US 6419124 B1
A liquid dispenser of the type comprising a tank (R) fitted with liquid extractor means (P) suitable for being actuated by axial displacement of the tank relative to a delivery tube (T) having a portion that projects outwards, the dispenser being characterized in that it comprises firstly a discharge duct (1) connected in leakproof manner to the outer portion of the delivery tube (T) and passing through an endpiece (2) connected rigidly to a housing (B) containing the tank (R), and secondly at least one side knob (11, 12) engaging the tank or the delivery tube and carrying a cam (110, 120) designed to co-operate in sliding contact with at least one sloping wall (21, 22) secured to said endpiece (2) in such a manner that substantially radial thrust on said knob (11, 12) is transformed into axial displacement of the tube (T) relative to the tank (R), thereby causing the liquid to be dispensed.

**Screenshot grounding data:**
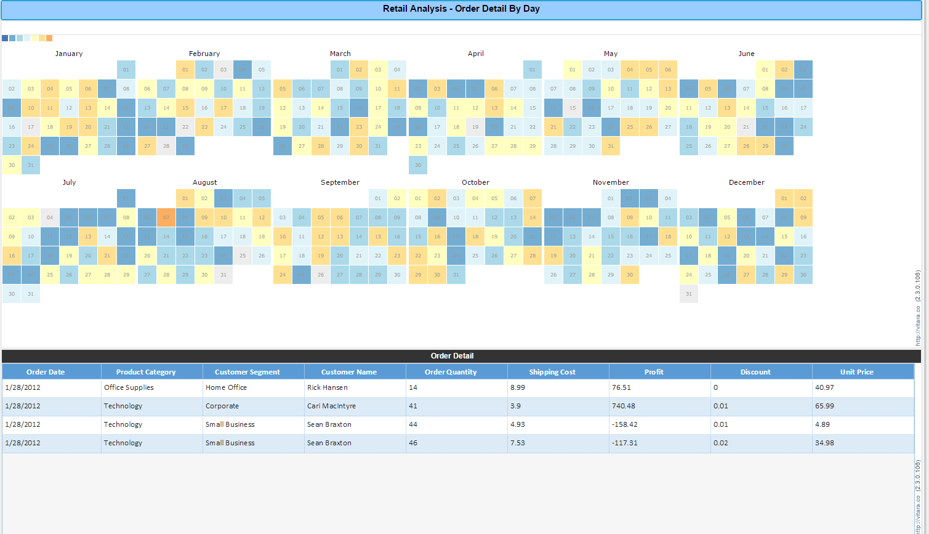Open sorting on the Profit column header
This screenshot has width=929, height=534.
(x=654, y=371)
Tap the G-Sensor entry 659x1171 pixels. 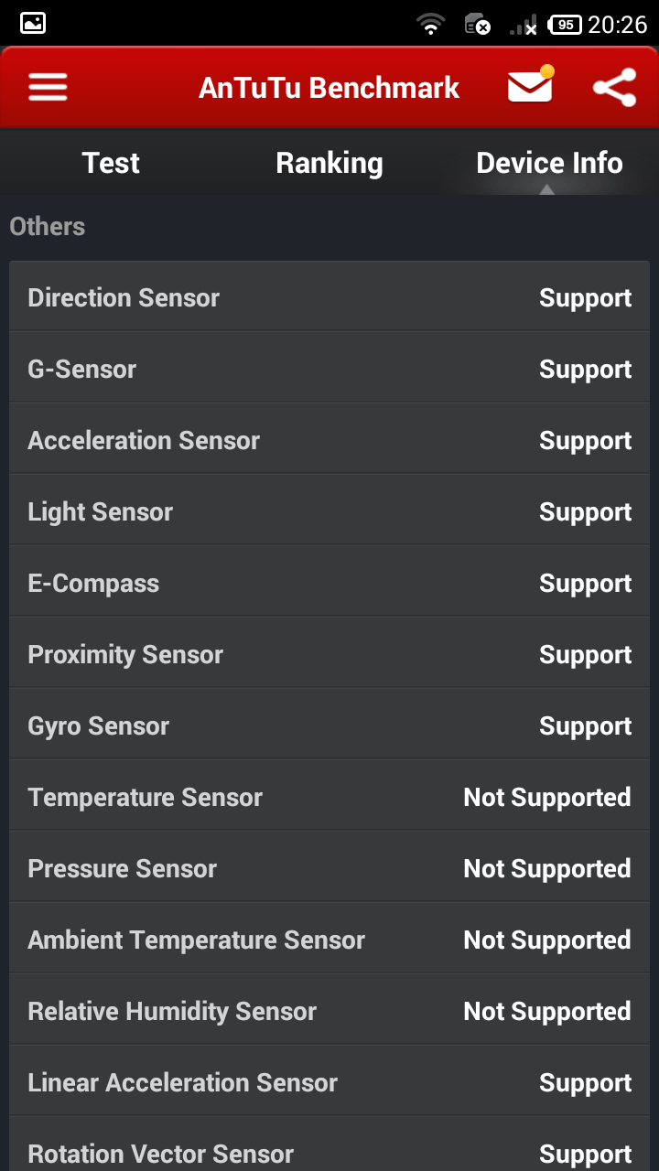[330, 369]
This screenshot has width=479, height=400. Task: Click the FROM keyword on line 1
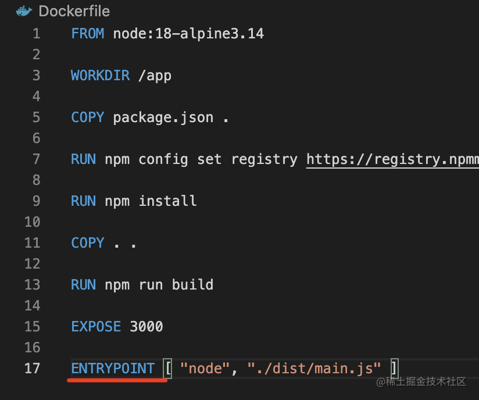[87, 33]
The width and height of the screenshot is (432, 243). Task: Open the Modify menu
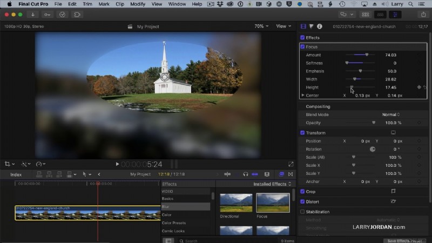point(138,4)
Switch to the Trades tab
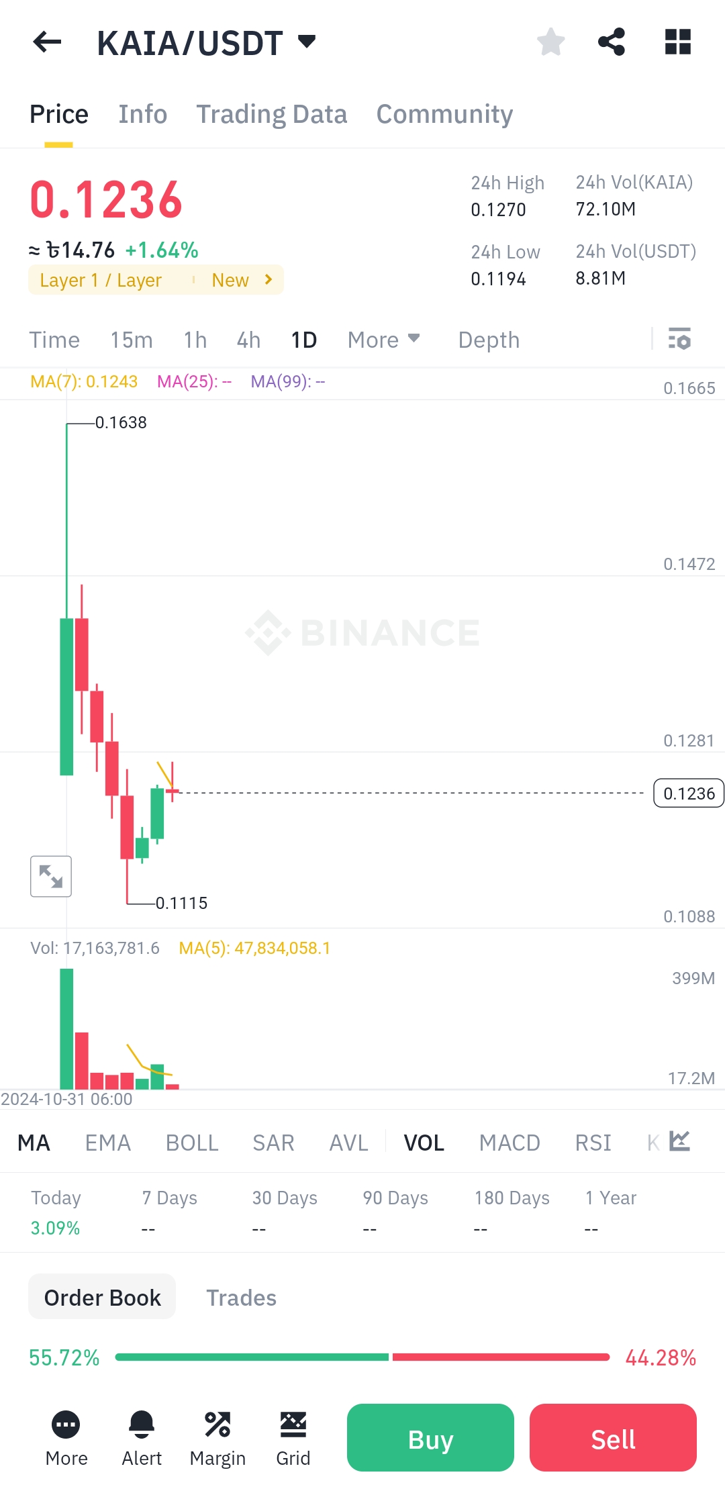 (241, 1298)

**Task list:**
(1) Decide whether each statement agrees with the liquid dispenser patent text, answering yes or no and quoting the deciding words: (a) The discharge duct is connected in leakproof manner to the outer portion of the delivery tube. (b) The endpiece is connected rigidly to the tank itself. (c) Radial thrust on a side knob is turned into axial displacement of the tube relative to the tank.
(2) Carry the liquid dispenser patent text further from the point where it stops.
This material stands apart from the liquid dispenser patent text.

**Per-task answers:**
(1)
(a) Yes: "a discharge duct (1) connected in leakproof manner to the outer portion of the delivery tube (T)"
(b) No: "an endpiece (2) connected rigidly to a housing (B) containing the tank (R)"
(c) Yes: "substantially radial thrust on said knob (11, 12) is transformed into axial displacement of the tube (T) relative to the tank (R)"

(2)
1. A liquid dispenser comprising:
a delivery tube extending axially through said liquid dispenser and having an outer portion projecting outwards from said liquid dispenser;
a tank (R) configured with a liquid extracting device (P) operable by axial displacement of the tank (R) relative to said delivery tube (T);
a discharge duct (1) connected in a leakproof manner to the outer portion of the delivery tube (T) and passing through an endpiece (2) rigidly connected to a housing (B) enclosing the tank (R); and
at least one side knob (11, 12) secured to said tank (R) and axially movable inside said housing, said at least one side knob carrying a cam (110, 120) cooperating and slidably contacting with at least one sloping wall (21, 22) secured to said endpiece (2) and extending towards a top portion of said discharge duct such that a substantial radial thrust on said knob (11, 12) urges axial displacement of the tube (T) relative to the tank to thereby cause liquid contained in said tank to be dispensed.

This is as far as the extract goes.